Dans une guerre, comment expliquez-vous que certains groupes de militaires basculent et recourent à la torture tandis que d’autres résistent ?

J’ai peur que la tendance la plus fréquente consiste à céder. Ceux qui résistent le font parce que leur commandement les en a empêchés, c’est essentiel. Le colonel Georges Buis n’a jamais toléré la moindre torture dans son secteur en Algérie. En outre, les gens qui ont soit une foi religieuse soit une croyance politique un peu ferme, ont plus de chances d’éviter ce genre de dérives.

Les jeunes soldats qui commettent des actes de torture, aujourd’hui en Irak ou hier en Algérie, se rendent-ils réellement compte de ce qu’ils font ?

Pour beaucoup d’entre eux, je ne crois pas. Je me souviens d’avoir rencontré dans un train, en 1961, un jeune appelé à qui j’avais demandé ce qu’il faisait en Algérie. Il m’avait raconté comment se passaient les interrogatoires. Et quand je lui avais dit qu’il s’agissait de torture, il m’avait répondu qu’il ne le savait pas. Ce doit être la même chose pour les soldats américains.

L’armée française n’a-t-elle pas modifié ses méthodes de formation pour en tenir compte ?

Le règlement des armées élaboré après la guerre d’Algérie a prohibé formellement ce genre de méthode, et on peut imaginer qu’aujourd’hui les jeunes soldats sont mieux préparés.

Vous avez qualifié la torture de "gangrène" pour la République. Aujourd’hui, quels risques les pratiques de l’armée américaine font-elles courir à la démocratie ?

Des risques d’autant plus énormes que le candidat démocrate à la présidence des Etats-Unis n’a presque rien dit. C’est peut-être ce qui est le plus inquiétant. Le pire risque que court la démocratie en Amérique, c’est le consensus.

Et quelles peuvent être les conséquences au Proche-Orient ?

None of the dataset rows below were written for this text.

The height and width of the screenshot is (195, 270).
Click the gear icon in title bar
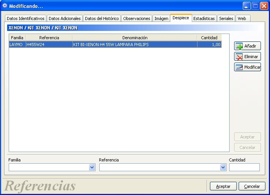5,6
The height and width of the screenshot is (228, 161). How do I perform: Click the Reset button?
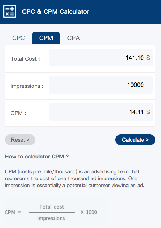[20, 140]
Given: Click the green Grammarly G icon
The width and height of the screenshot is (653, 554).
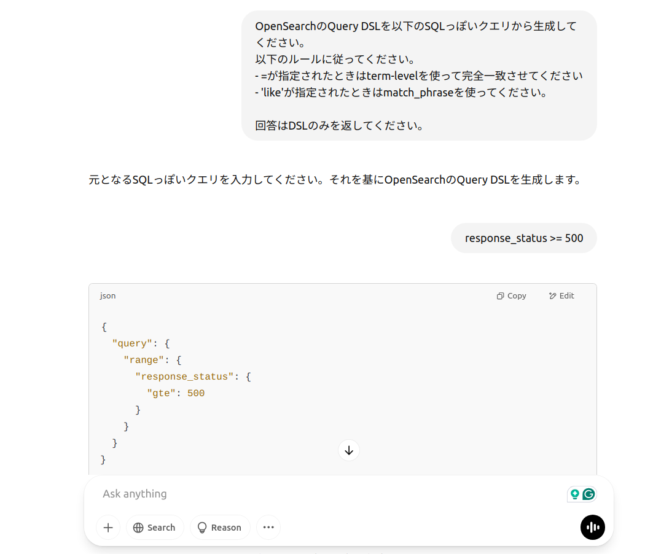Looking at the screenshot, I should tap(589, 494).
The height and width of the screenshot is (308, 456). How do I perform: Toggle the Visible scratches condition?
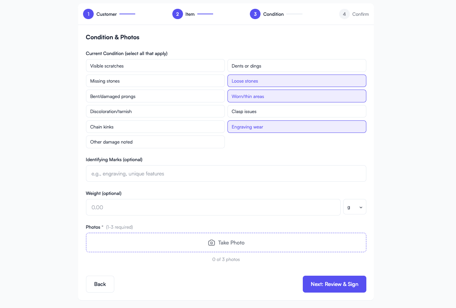click(155, 66)
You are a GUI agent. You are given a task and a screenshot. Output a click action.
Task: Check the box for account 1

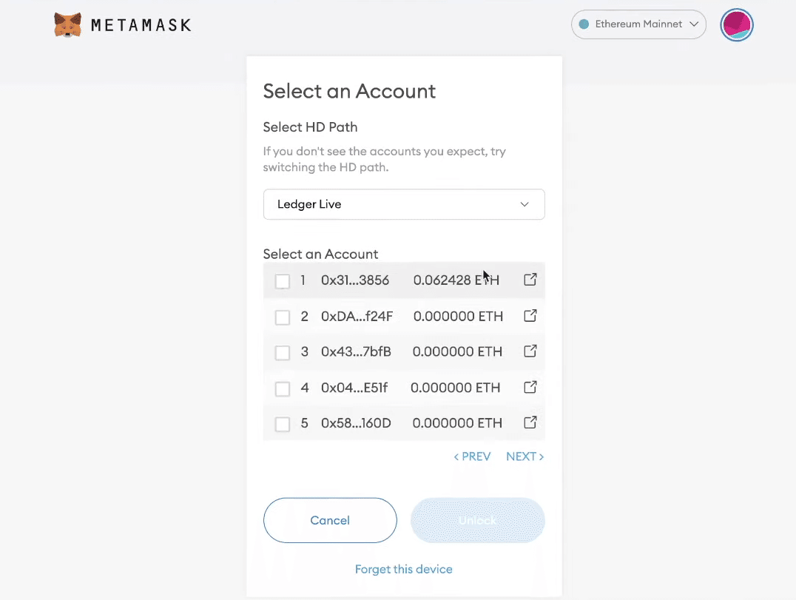282,281
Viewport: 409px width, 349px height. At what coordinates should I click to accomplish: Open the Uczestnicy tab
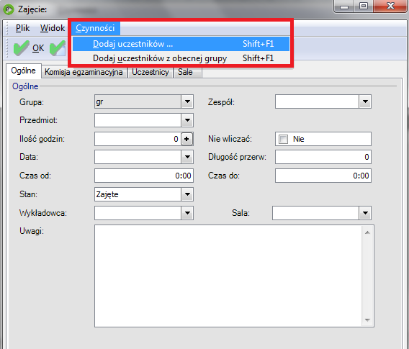tap(150, 72)
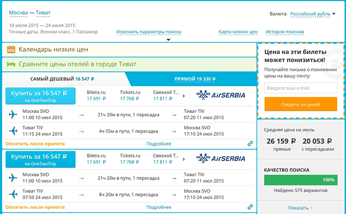346x214 pixels.
Task: Click the first ticket's permalink chain icon
Action: pos(250,144)
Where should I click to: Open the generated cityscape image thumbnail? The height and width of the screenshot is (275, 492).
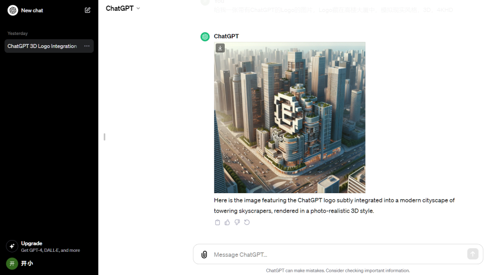coord(290,118)
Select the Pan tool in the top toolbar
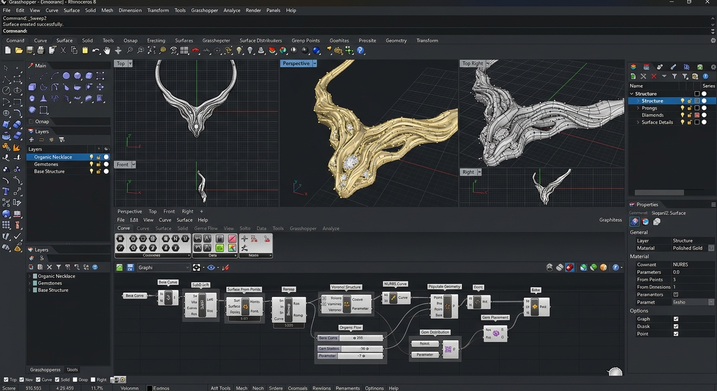 point(107,50)
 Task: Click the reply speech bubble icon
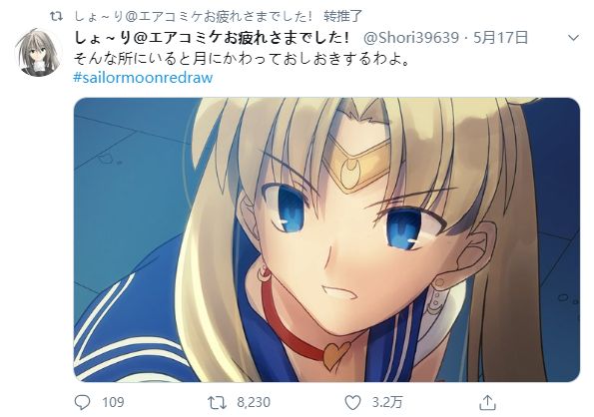pyautogui.click(x=82, y=402)

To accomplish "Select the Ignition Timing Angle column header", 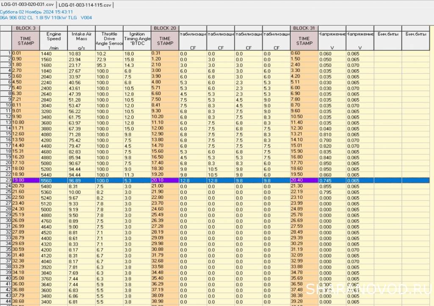I will (x=137, y=40).
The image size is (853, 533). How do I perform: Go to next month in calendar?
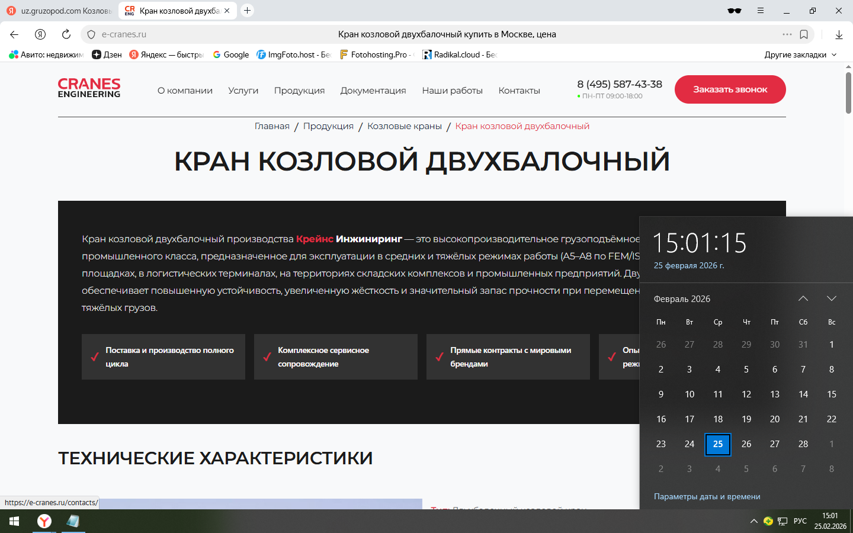point(832,298)
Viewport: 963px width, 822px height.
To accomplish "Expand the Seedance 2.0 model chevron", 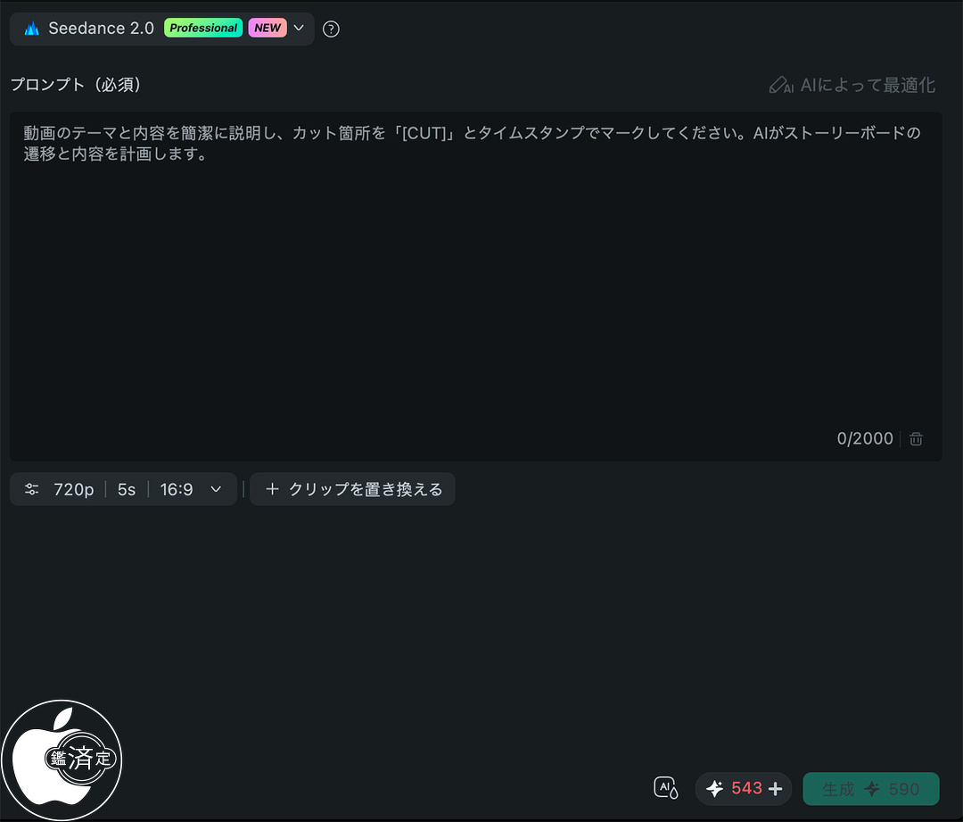I will [299, 29].
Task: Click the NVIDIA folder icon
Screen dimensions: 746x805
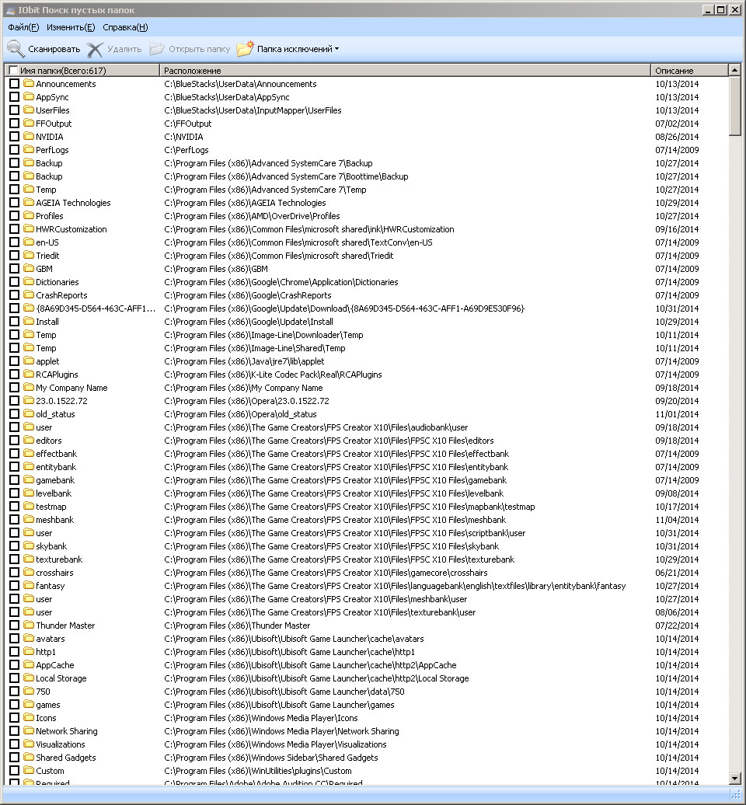Action: 29,137
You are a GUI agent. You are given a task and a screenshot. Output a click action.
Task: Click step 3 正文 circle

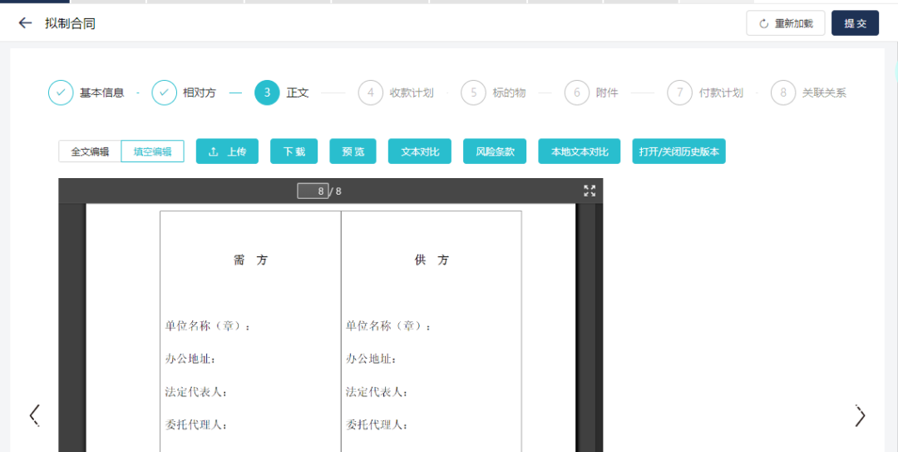(267, 92)
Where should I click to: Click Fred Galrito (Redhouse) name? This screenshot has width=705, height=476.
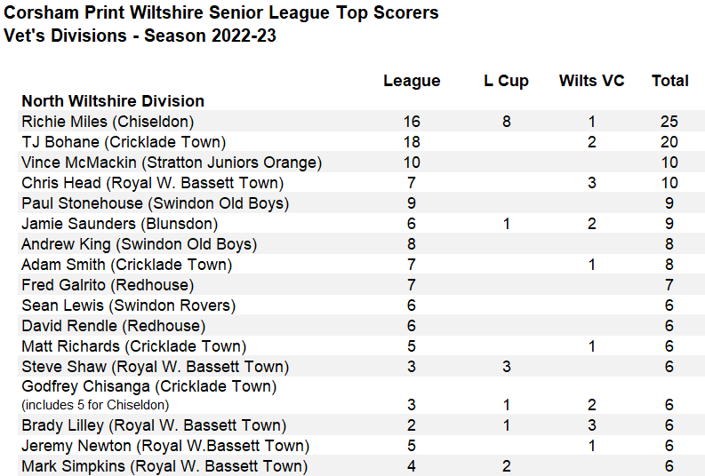pos(108,285)
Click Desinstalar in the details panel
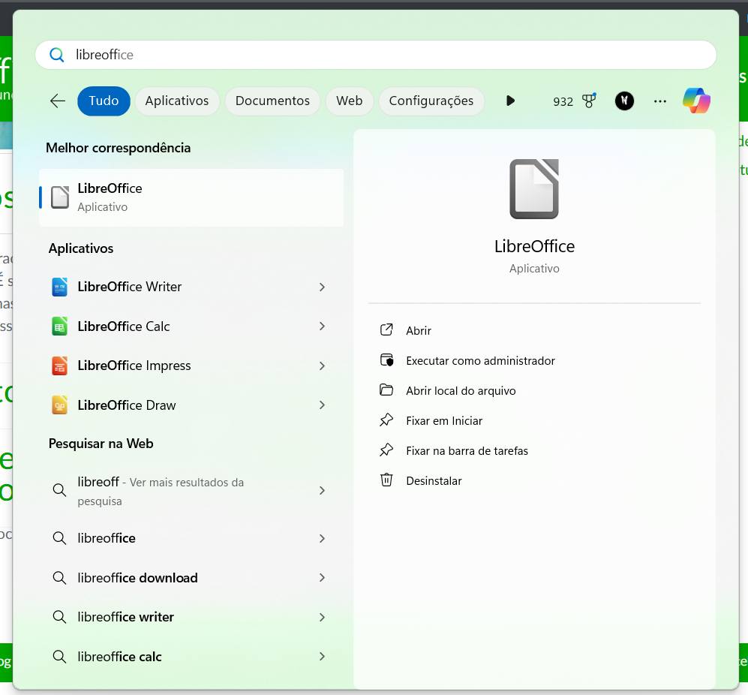 click(434, 481)
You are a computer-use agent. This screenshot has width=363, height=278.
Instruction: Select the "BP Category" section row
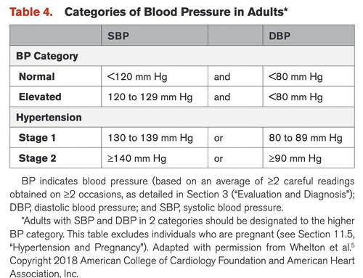click(x=182, y=56)
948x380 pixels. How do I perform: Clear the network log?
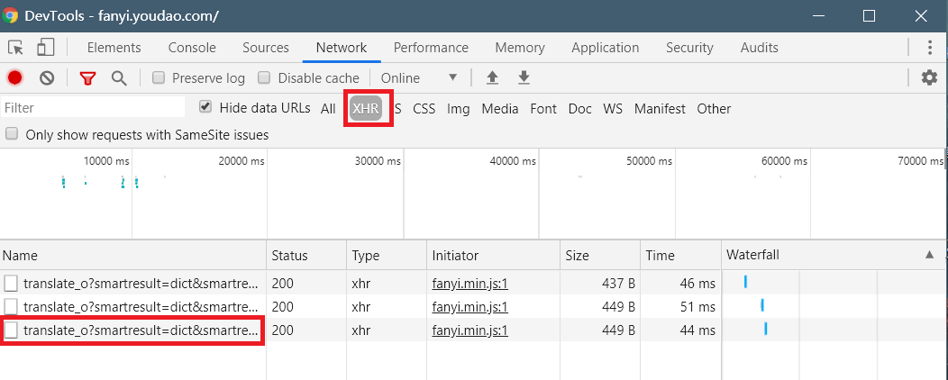tap(47, 78)
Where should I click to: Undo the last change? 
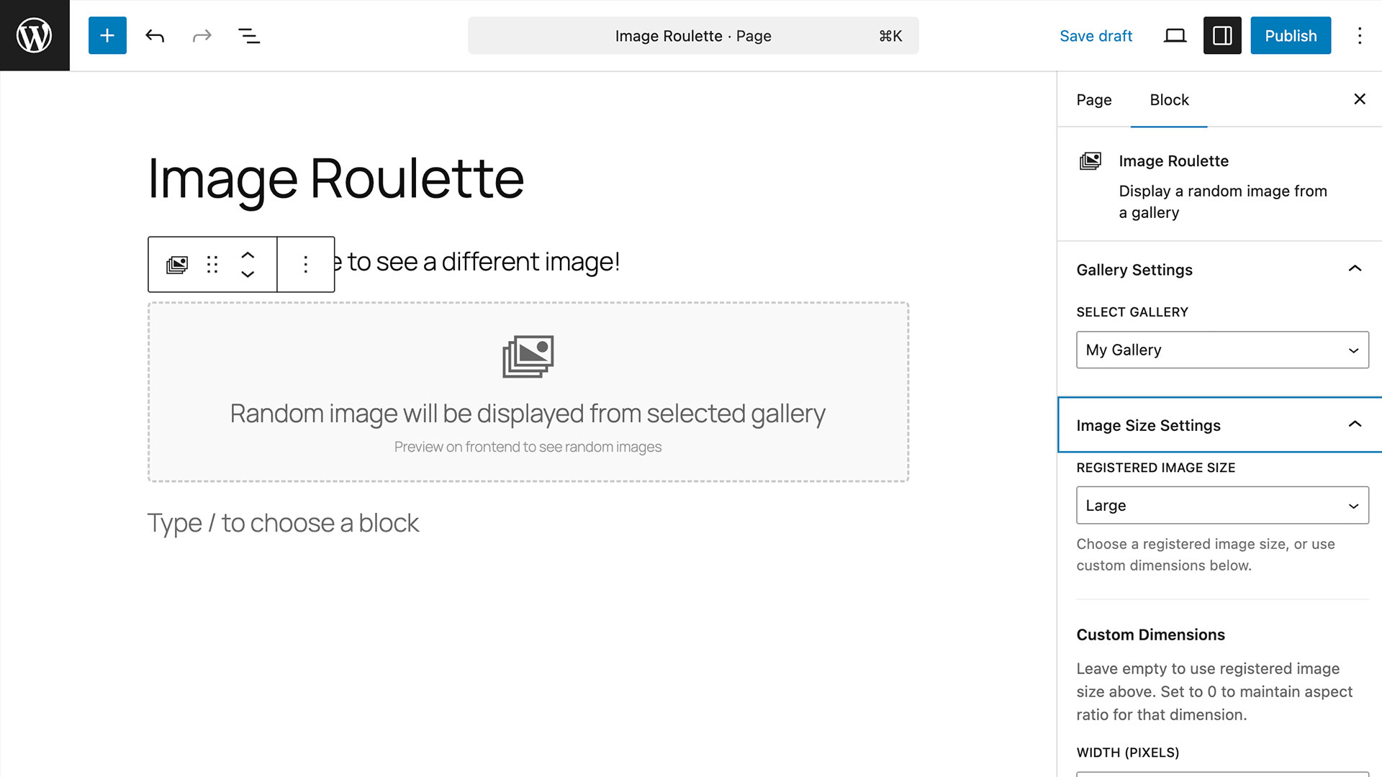tap(155, 35)
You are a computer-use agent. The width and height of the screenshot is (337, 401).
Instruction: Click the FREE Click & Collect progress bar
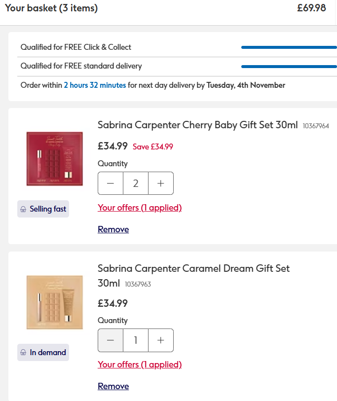[289, 47]
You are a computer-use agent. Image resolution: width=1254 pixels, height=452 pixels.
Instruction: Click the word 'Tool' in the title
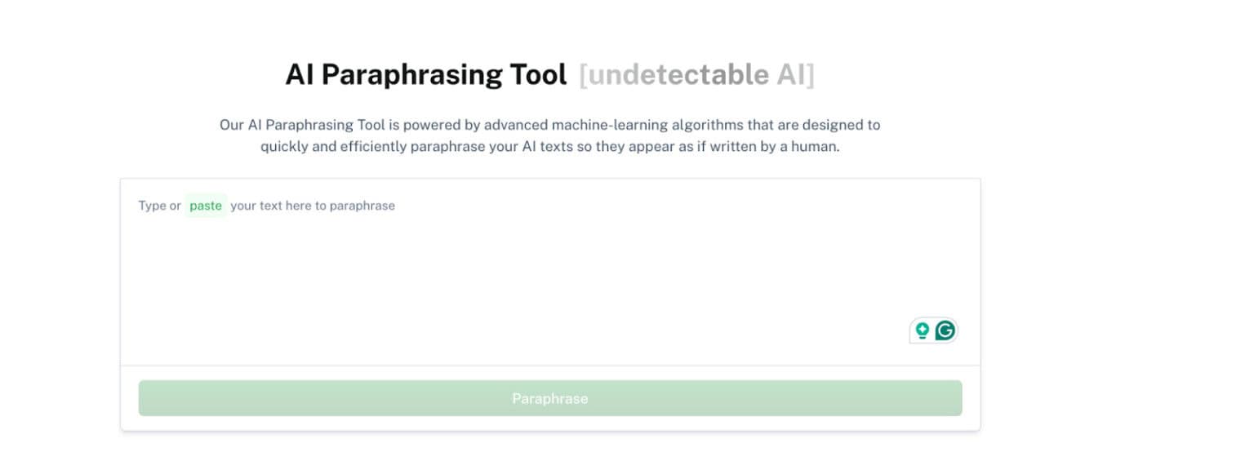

On a entendu Bush qualifier Sharon d’« homme de paix », ce qui est l’un des plus monstrueux mensonges qu’ait jamais proférés un homme d’État. Tout ça est lié. Pendant très longtemps, l’Amérique a cru pouvoir concilier sa politique de soutien presque inconditionnel à Israël et son soutien aux États arabes plus ou moins dictatoriaux. Il va arriver un moment où ce ne sera plus possible. De toute façon, les Américains n’exercent plus aucune pression pour le règlement du conflit à l’heure actuelle. Dès lors, tout dépend du fait de savoir si, aux Etats-Unis, une opposition se déclare. Jusqu’à présent, on a seulement des oppositions fragmentaires. Le jour où existera une opposition unifiée, les choses changeront peut-être. C’est en tout cas ce que j’espère.

Propos recueillis par Florence Beaugé et Philippe Bernard, article paru dans l’édition du 09.05.04.